CS5.6The 4-layer TCP/IP model: application, transport, network and link layers; what each layer does and example protocols

Notes

The 4-layer TCP/IP model

The TCP/IP model is the standard way to think about how networking software is structured. Splitting work into layers makes the system manageable: each layer has one job and talks only to the layers above and below.

The four layers

From top (closest to the user) to bottom (closest to the wire):

  1. Application layer — what the user-facing program produces.
  2. Transport layer — reliable end-to-end delivery between processes.
  3. Internet (Network) layer — addressing and routing across networks.
  4. Link (Network access) layer — physical wires, radios, frames, MAC addresses.

Each layer adds its own header to the data as it travels down the stack on the sender, and removes that header on the way up the stack at the receiver.

Layer 1: Application layer

Where user-facing protocols live: HTTP, HTTPS, FTP, SMTP, IMAP, POP3, DNS, SSH.

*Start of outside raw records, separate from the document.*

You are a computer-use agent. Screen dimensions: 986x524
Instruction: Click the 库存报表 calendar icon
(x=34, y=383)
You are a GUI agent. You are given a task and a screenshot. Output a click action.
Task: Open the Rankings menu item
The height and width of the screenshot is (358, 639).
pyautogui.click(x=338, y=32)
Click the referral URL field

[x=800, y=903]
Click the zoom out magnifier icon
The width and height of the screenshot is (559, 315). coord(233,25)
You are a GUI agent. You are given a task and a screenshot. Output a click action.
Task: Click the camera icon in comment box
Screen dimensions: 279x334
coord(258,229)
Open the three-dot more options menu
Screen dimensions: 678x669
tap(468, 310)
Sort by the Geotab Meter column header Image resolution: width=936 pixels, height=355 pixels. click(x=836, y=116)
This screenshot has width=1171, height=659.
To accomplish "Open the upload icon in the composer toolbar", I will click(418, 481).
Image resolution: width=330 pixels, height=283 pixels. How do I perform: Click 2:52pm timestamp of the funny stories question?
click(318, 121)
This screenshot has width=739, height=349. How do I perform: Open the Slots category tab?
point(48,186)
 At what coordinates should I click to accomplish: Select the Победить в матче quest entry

  • Generates the actual content (a web page request, an email).
  • Hands the data to the transport layer.

Layer 2: Transport layer

Provides end-to-end connection between processes on different hosts.

  • TCP for reliable, in-order delivery (HTTP, FTP, SMTP).
  • UDP for fast, connectionless delivery (DNS queries, streaming).
  • Adds port number to direct data to the right process (e.g. port 80 = HTTP, 443 = HTTPS, 25 = SMTP).

Layer 3: Internet (Network) layer

Routes packets across networks.

  • IP is the dominant protocol — adds source and destination IP addresses to each packet.
  • Routers operate at this layer, choosing the next hop toward the destination.

Layer 4: Link (Network access) layer

The lowest layer — physical and immediate-network details.

  • Ethernet, Wi-Fi — frame formats, MAC addresses for hop-by-hop delivery on a local link.
  • Hardware drivers, NICs (network interface cards).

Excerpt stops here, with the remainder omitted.